▸ WHAT TO WORK ON
Pick out each line in the listing below that contains the word "Select" and copy it.

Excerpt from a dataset
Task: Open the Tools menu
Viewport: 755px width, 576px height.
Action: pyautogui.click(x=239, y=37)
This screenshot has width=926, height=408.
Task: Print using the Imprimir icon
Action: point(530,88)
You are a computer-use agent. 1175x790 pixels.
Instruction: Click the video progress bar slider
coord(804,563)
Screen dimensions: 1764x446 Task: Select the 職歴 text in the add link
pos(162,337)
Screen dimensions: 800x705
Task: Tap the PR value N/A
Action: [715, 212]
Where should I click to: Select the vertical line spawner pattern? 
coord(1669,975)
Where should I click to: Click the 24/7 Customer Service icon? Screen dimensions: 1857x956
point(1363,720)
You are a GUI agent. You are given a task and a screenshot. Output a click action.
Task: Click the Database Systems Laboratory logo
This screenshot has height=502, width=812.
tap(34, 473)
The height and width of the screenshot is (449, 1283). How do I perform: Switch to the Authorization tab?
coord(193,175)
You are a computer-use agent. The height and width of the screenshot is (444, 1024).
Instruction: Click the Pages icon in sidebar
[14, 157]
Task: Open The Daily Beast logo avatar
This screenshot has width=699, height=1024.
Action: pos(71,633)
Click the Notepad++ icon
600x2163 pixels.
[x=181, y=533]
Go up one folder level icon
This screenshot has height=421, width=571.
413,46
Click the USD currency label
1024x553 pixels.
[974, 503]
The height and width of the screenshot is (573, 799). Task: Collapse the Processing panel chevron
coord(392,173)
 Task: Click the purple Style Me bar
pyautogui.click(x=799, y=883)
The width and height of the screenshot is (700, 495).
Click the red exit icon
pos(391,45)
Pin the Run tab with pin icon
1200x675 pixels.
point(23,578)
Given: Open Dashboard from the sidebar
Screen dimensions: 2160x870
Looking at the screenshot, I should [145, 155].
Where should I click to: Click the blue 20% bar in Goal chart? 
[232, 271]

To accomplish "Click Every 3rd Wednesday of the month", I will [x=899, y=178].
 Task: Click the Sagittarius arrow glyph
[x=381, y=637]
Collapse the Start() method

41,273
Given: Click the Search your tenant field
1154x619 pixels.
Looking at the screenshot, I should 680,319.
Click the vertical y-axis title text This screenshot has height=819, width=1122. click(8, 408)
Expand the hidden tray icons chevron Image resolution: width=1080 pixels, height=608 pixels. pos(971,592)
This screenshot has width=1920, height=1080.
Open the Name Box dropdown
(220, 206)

▸ ANSWER TO THE PROBLEM
Screen dimensions: 1764x446 Task: Select the 職歴 text in the add link
Where should I click to: Select the vertical line spawner pattern? 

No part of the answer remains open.